Getting back to more sinister aspects … past SAP specific viruses have gotten their fair share of exposure. The last one (and only one?) I am aware of was in 2002 and went by the names SAP.VSoft.A, SAP.Willi.A and ABAP/Rivpas. This was simply a proof of concept and not even a major threat. You can read more about it the SAP Note 512595 (Login Required). I am fairly surprised that this is the only well known and well documented virus. Please comment if I am wrong?

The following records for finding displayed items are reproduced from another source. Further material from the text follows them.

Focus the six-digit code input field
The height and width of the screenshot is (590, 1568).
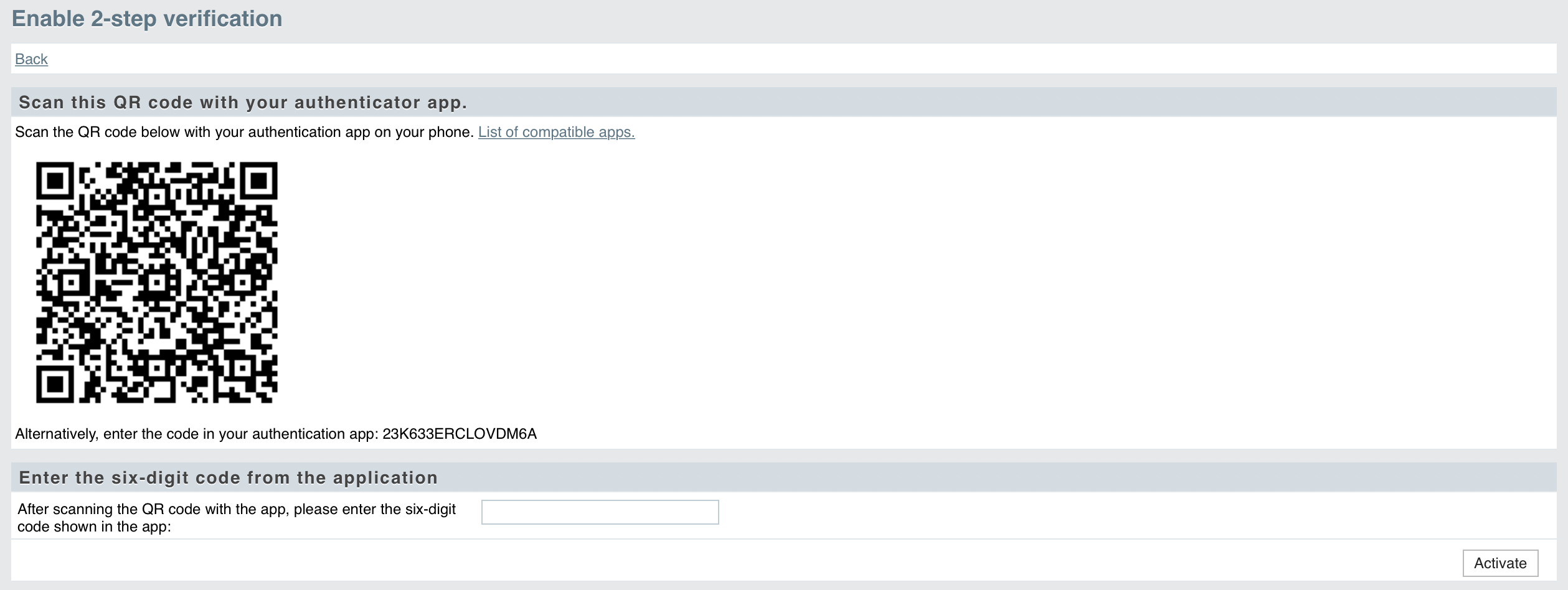coord(600,512)
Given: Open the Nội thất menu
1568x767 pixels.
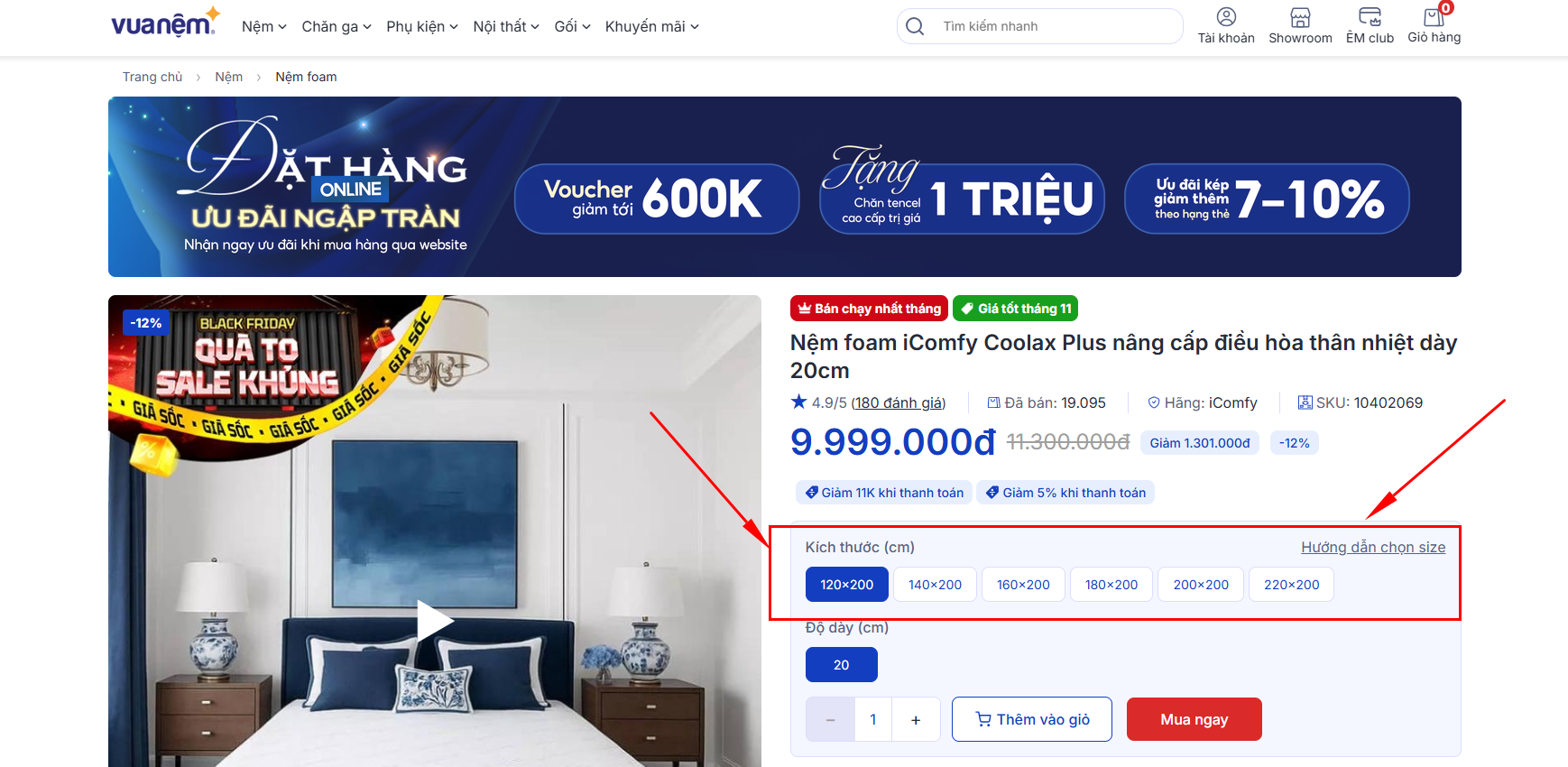Looking at the screenshot, I should coord(506,26).
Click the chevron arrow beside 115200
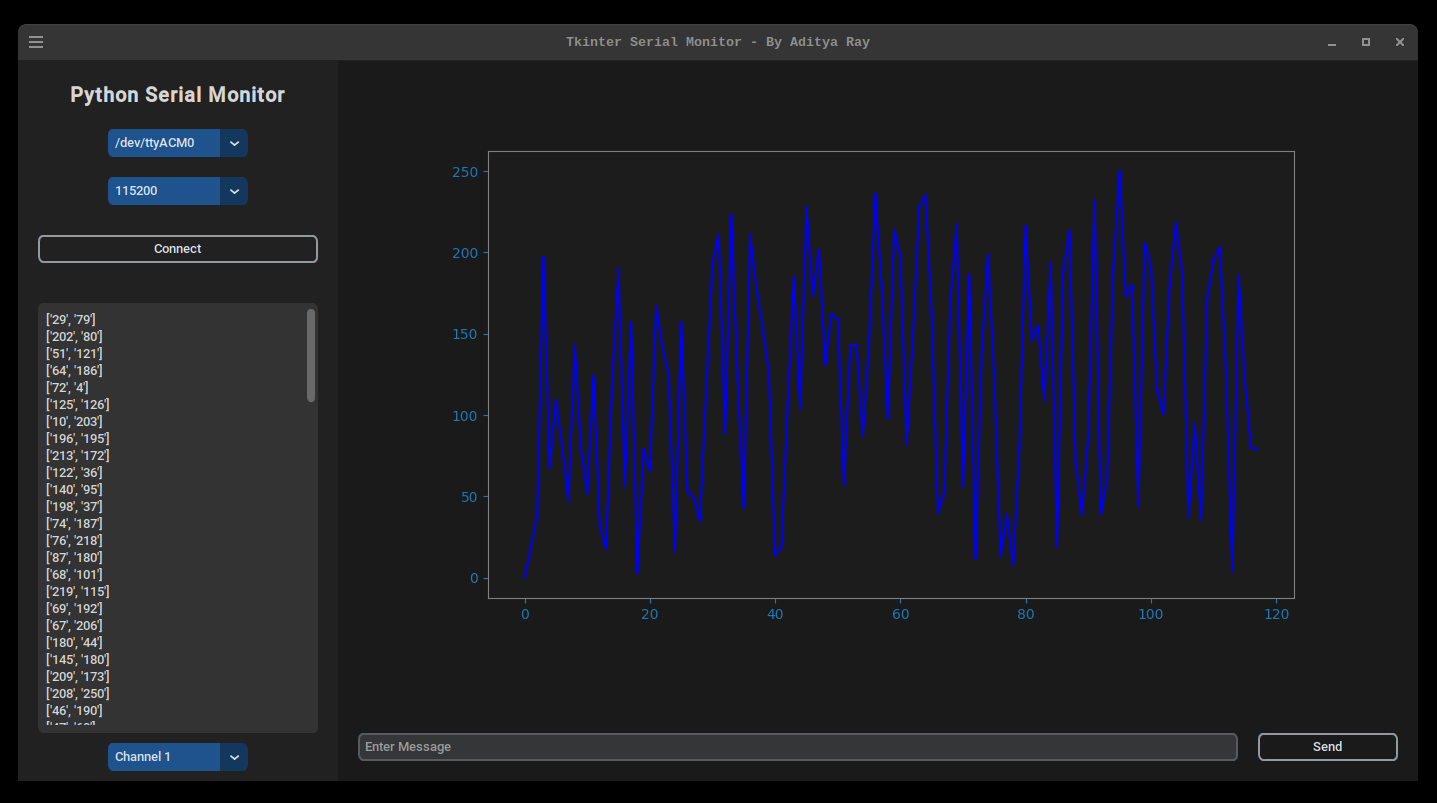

So how can we prevent these types of situations? In my opinion, its impossible. Why? We dont have control of foundation level systems which ERP platforms interact with and rely on for functionality. Think about windows 49 patches due to be released on Tuesday – a new record by the way. But what we can do, is ensure that we have the right (QA) experts and systems in place to mitigate as much risk as possible. We have to work as a team to be responsible architects, admins and developers when evolving and expanding our systems to meet expectations. We also need to do strict source code reviews periodically. Lastly, we need to not cave into pressure from internal customers insisting that the data they need is a necessity without putting the right measures in place to ensure its integrity. SAP also making an effort by providing a host of security guides (Login Required) which can be reviewed and utilized to reduce the potential risk.

In wrapping this up, we all spend a considerable amount of time give the right data, to the right people and now in the right place. What about the potential for the wrong people in the wrong place?